[Dataset items]
====================
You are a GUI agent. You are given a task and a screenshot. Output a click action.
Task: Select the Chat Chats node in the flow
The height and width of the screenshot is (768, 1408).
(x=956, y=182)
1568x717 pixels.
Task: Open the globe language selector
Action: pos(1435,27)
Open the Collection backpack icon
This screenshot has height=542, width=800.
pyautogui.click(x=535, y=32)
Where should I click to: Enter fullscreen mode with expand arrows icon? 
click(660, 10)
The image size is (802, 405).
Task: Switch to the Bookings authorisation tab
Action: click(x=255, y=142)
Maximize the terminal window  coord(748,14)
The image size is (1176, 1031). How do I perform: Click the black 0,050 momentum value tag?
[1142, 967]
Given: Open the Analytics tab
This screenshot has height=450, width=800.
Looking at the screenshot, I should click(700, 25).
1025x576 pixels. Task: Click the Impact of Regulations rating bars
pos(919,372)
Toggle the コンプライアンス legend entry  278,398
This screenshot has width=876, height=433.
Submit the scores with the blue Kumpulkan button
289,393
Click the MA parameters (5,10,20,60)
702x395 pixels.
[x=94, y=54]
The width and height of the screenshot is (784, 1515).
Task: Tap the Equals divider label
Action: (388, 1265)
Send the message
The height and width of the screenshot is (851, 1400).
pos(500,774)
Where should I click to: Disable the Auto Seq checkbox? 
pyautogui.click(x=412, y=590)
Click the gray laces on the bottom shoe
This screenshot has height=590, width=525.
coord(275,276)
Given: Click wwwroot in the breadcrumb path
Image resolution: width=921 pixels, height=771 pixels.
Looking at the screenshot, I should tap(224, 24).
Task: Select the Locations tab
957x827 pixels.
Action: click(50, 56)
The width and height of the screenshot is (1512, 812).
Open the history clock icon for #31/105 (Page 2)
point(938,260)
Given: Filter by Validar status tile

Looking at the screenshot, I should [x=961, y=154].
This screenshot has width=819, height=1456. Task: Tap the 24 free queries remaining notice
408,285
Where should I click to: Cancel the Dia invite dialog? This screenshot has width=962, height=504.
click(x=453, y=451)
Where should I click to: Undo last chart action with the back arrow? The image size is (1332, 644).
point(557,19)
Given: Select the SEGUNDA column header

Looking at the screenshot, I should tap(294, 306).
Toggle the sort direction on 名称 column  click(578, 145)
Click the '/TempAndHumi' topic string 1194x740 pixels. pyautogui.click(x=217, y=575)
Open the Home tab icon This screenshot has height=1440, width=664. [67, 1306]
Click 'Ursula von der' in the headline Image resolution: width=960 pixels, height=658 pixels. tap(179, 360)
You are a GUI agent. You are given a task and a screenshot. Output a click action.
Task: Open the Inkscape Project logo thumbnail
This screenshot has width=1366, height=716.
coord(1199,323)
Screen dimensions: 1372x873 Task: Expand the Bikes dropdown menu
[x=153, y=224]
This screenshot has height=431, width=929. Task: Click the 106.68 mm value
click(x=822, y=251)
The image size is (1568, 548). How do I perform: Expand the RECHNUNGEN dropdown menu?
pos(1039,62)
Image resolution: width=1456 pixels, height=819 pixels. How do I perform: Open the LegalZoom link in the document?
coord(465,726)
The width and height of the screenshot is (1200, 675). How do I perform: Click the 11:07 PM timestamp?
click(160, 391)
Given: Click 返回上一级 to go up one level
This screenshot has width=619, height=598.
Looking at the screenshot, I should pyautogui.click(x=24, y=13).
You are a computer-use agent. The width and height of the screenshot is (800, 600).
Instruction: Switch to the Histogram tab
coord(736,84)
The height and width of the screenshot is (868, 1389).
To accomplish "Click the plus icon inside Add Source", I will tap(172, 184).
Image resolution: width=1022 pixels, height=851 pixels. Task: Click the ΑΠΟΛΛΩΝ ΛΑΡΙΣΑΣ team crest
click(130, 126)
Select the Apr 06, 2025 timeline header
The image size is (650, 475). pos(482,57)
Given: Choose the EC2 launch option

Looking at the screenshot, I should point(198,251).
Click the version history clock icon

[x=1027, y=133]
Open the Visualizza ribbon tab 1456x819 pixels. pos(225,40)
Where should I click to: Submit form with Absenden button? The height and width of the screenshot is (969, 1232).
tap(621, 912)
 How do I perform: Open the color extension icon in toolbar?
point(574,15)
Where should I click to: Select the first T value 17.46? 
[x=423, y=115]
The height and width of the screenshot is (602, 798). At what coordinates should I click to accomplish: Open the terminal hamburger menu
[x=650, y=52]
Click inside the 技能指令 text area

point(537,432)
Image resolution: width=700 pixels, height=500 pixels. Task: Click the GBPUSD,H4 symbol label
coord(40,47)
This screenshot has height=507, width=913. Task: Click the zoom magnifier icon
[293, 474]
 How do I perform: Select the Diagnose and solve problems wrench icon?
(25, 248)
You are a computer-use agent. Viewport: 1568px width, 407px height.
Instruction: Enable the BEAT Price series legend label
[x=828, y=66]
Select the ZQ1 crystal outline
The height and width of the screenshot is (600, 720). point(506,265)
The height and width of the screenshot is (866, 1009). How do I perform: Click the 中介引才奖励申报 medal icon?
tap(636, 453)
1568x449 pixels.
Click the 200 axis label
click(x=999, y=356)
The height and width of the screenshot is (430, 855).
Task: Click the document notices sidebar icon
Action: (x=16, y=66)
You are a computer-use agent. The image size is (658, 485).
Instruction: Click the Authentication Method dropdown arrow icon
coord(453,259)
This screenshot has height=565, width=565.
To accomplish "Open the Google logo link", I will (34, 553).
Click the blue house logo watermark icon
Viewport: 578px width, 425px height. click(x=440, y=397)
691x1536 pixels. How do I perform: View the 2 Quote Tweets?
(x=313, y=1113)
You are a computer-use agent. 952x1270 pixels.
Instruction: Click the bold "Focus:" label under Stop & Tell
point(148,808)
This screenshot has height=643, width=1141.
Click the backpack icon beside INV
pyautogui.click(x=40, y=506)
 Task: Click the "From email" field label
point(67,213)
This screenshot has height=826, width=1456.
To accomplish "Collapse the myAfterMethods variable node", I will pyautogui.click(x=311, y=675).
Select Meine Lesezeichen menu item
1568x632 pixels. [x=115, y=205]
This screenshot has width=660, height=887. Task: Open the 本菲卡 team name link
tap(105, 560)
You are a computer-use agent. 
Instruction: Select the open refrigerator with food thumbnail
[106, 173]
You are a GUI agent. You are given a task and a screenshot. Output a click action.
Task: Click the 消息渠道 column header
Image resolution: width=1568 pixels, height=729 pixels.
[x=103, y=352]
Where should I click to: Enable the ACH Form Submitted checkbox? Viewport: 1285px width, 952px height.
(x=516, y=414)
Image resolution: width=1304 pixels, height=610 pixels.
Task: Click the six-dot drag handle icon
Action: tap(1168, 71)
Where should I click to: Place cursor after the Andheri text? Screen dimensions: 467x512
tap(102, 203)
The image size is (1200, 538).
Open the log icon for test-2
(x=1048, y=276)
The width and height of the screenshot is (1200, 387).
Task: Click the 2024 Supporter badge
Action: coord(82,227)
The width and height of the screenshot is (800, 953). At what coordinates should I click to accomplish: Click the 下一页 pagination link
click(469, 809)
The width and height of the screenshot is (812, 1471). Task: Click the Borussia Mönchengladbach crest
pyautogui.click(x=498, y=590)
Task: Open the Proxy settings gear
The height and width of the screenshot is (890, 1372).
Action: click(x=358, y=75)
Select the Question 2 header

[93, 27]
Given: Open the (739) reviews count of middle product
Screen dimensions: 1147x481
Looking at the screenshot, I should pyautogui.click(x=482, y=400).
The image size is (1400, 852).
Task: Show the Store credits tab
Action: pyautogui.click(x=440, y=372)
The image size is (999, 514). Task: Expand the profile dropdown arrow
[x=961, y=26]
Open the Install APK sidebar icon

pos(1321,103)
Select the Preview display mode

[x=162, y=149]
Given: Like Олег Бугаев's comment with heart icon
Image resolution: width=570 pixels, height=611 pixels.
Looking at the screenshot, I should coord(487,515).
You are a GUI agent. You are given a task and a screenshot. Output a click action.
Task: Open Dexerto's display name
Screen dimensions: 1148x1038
====================
> [TASK DETAILS]: Copy out the records again verbatim, from the line with "Send the message" to the line with "Toggle the sort", including both of those lines.

> [TASK RESPONSE]:
Send the message
The height and width of the screenshot is (851, 1400).
pos(500,774)
Where should I click to: Disable the Auto Seq checkbox? 
pyautogui.click(x=412, y=590)
Click the gray laces on the bottom shoe
This screenshot has height=590, width=525.
coord(275,276)
Given: Click wwwroot in the breadcrumb path
Image resolution: width=921 pixels, height=771 pixels.
Looking at the screenshot, I should tap(224, 24).
Task: Select the Locations tab
957x827 pixels.
Action: click(50, 56)
The width and height of the screenshot is (1512, 812).
Open the history clock icon for #31/105 (Page 2)
point(938,260)
Given: Filter by Validar status tile

Looking at the screenshot, I should [x=961, y=154].
This screenshot has width=819, height=1456. Task: Tap the 24 free queries remaining notice
408,285
Where should I click to: Cancel the Dia invite dialog? This screenshot has width=962, height=504.
click(x=453, y=451)
Where should I click to: Undo last chart action with the back arrow? The image size is (1332, 644).
point(557,19)
Given: Select the SEGUNDA column header

Looking at the screenshot, I should tap(294, 306).
Toggle the sort direction on 名称 column  click(578, 145)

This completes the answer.